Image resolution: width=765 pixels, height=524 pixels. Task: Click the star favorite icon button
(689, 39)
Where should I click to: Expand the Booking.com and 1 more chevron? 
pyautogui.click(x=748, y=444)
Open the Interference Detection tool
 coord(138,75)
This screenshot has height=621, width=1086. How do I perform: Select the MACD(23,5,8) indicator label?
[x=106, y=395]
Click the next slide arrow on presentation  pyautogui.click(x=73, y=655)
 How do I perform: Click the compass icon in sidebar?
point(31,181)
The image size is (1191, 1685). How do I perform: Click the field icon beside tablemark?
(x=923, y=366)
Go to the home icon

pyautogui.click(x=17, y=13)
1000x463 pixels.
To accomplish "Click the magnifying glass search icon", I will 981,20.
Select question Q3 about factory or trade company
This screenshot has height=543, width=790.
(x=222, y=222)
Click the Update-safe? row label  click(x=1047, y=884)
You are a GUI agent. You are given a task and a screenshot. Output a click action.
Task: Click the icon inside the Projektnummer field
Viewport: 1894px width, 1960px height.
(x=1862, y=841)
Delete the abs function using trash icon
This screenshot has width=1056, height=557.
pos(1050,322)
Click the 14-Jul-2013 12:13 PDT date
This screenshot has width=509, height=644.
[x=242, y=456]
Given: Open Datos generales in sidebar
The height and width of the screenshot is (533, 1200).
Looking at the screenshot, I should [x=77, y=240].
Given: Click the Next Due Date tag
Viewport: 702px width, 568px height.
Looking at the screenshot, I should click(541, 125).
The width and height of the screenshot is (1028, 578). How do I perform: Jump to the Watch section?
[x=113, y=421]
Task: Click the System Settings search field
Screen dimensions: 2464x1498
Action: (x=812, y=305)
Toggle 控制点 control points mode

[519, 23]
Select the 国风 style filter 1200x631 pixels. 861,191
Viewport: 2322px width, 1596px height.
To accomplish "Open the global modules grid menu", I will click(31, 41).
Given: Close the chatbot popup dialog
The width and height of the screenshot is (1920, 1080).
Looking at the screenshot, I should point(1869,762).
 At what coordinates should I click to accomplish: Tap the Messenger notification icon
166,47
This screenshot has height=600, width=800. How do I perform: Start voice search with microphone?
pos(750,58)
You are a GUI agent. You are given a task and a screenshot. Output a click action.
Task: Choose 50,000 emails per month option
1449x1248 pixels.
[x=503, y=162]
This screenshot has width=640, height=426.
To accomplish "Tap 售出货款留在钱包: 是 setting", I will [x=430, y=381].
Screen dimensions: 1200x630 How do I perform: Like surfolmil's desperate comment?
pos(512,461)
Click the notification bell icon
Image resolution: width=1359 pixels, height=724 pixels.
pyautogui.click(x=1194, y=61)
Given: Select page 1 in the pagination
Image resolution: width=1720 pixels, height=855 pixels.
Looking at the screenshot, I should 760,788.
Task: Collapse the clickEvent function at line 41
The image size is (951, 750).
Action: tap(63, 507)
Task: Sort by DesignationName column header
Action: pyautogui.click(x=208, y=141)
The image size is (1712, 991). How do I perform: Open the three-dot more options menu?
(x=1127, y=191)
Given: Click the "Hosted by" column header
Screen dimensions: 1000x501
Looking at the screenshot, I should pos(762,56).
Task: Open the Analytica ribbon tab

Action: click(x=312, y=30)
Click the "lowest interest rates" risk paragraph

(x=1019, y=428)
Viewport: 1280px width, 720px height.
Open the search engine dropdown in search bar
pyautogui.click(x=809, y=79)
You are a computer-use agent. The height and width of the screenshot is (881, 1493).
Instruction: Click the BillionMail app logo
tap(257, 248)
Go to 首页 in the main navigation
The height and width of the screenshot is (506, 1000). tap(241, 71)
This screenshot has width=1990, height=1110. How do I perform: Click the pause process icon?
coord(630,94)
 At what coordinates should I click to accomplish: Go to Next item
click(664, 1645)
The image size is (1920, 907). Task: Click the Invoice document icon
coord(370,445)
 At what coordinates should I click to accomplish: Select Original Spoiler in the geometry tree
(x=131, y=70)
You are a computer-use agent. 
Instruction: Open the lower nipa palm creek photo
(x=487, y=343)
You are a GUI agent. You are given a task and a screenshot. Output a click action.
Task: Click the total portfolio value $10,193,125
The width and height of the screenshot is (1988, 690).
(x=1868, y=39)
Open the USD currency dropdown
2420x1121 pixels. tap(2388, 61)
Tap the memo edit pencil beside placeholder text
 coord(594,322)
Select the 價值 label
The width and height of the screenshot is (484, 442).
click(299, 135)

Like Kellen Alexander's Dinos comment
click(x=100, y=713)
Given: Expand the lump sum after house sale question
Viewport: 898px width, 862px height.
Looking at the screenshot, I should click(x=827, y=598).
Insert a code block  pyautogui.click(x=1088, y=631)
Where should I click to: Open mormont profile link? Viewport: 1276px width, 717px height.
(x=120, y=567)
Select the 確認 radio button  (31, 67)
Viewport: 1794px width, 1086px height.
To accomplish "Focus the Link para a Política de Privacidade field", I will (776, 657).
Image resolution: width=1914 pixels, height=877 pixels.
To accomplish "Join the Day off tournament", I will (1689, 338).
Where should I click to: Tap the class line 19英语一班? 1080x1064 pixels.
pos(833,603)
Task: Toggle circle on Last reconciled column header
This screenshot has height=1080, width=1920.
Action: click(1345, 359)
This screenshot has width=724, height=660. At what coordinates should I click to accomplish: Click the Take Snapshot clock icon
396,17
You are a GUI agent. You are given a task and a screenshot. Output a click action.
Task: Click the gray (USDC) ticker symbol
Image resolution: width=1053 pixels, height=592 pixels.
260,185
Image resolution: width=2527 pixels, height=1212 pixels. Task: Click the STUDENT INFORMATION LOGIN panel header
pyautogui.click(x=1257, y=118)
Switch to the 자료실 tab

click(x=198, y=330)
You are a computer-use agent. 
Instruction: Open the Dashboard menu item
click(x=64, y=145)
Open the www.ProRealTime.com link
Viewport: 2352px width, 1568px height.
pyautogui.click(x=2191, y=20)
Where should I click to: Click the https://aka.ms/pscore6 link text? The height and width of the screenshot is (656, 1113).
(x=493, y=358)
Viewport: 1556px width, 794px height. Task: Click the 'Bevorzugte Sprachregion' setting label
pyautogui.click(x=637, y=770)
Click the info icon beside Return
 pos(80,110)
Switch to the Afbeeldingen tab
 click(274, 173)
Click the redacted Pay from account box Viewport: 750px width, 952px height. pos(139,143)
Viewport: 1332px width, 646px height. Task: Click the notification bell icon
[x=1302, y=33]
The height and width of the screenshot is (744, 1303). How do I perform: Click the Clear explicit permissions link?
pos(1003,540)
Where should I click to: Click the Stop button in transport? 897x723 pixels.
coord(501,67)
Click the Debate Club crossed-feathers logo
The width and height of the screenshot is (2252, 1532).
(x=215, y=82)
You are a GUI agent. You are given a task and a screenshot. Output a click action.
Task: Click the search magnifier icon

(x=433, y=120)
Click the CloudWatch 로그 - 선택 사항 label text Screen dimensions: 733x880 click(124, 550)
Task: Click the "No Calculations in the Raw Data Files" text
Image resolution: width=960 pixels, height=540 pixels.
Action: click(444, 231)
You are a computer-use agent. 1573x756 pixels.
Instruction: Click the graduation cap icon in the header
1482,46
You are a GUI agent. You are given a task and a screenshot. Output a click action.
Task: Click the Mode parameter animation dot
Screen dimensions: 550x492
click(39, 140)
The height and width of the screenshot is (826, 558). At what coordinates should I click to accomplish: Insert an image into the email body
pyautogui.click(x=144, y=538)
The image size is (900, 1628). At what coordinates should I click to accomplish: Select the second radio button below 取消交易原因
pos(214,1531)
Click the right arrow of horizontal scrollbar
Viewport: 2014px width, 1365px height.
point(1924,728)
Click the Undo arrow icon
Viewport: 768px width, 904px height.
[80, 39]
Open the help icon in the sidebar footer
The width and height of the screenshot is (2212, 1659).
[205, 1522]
+-------+
**WORK TO COMPLETE**
Reproduce the records above verbatim, from the line with "Given: Click the Next Due Date tag" up to and including the line with "Looking at the screenshot, I should point(1869,762).".

**ANSWER TO THIS EXERCISE**
Given: Click the Next Due Date tag
Viewport: 702px width, 568px height.
Looking at the screenshot, I should click(541, 125).
The width and height of the screenshot is (1028, 578). How do I perform: Jump to the Watch section?
[x=113, y=421]
Task: Click the System Settings search field
Screen dimensions: 2464x1498
Action: (x=812, y=305)
Toggle 控制点 control points mode

[519, 23]
Select the 国风 style filter 1200x631 pixels. 861,191
Viewport: 2322px width, 1596px height.
To accomplish "Open the global modules grid menu", I will click(31, 41).
Given: Close the chatbot popup dialog
The width and height of the screenshot is (1920, 1080).
Looking at the screenshot, I should point(1869,762).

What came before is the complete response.